In 2008 Norway obliged listed companies to reserve at least 40% of their director seats for women on pain of dissolution. In the following five years more than a dozen countries set similar quotas at 30% to 40%. In Belgium, France and Italy, too, firms that fail to comply can be fined, dissolved or banned from paying existing directors. Germany, Spain and the Netherlands prefer soft-law quotas, with no sanctions. Britain opted for guidelines.
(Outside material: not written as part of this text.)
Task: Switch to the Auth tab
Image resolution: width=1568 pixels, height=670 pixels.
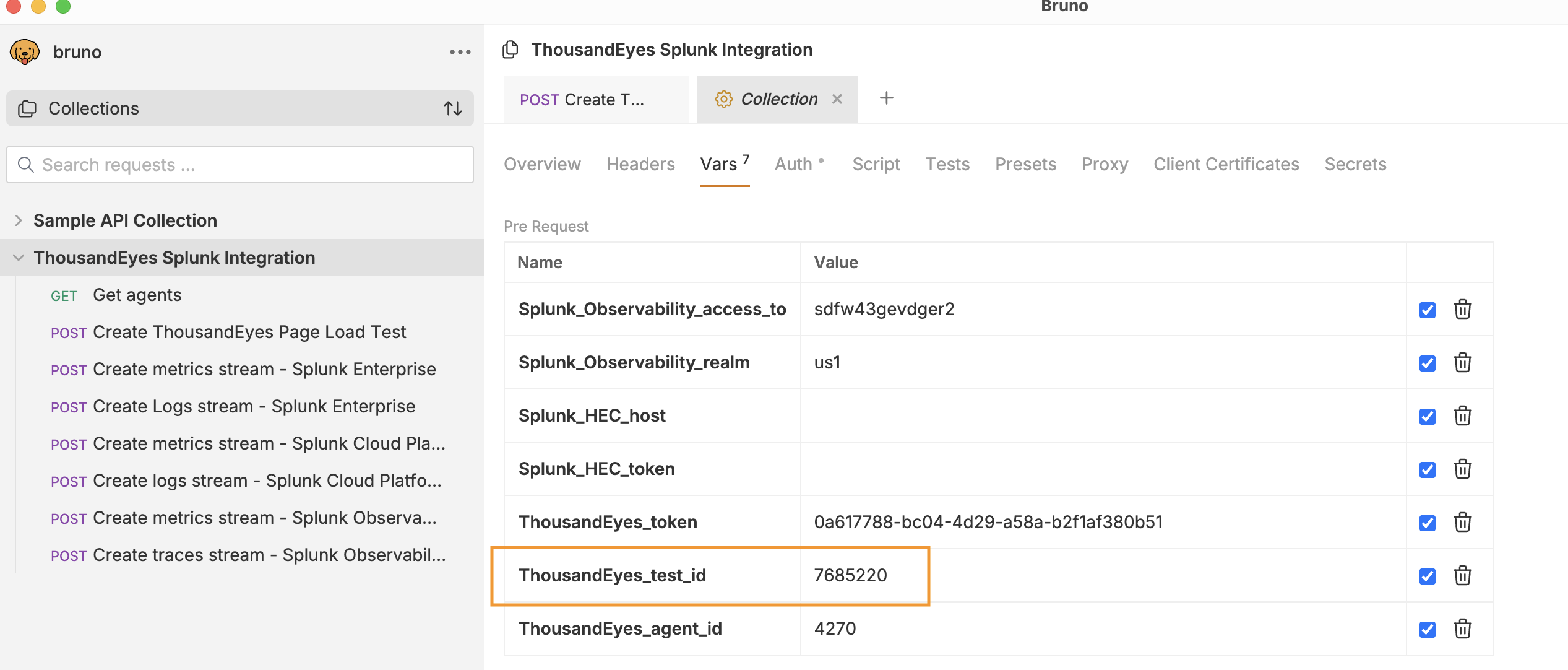Action: [x=793, y=164]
In the USA, BlackRock is threatening to withhold votes for insufficiently diverse boards, as I've previously noted in this space. Back to The Economist for an explanation of why these trends aren't so great:
While quotas have not been the calamity that many had feared, they have also so far failed to achieve what governments had promised they would. When quotas are put on the table, proponents often produce “snapshot” studies showing that companies with more women on their boards have better returns and are less likely to be beset by fraud or shareholder battles. But causation is hard to prove. Perhaps better-managed companies have more scope to promote diversity. Equally, when studies are conducted before and after quotas are imposed, the results in terms of companies’ performance are inconclusive. Some studies find positive effects; others the opposite or no effect at all.
Neither is there evidence that having more women on boards is changing decision-making. In the experience of Lawton Fitt, a veteran female board member in America and Britain, women do not necessarily express particular views or fill a predictable role in the boardroom. A study in France in 2015 based on interviews with 24 board members concluded that the country’s new quota system led to changes in the process of boards’ decision-making. But there was no change in the substance of decisions, such as whether to approve lay-offs. It also found that the process did not change because the new members were women. It was because they were likely to be outsiders.
Perhaps the most puzzling shortcoming of the quotas is that they have had no discernible beneficial effect on women at lower levels of the corporate hierarchy.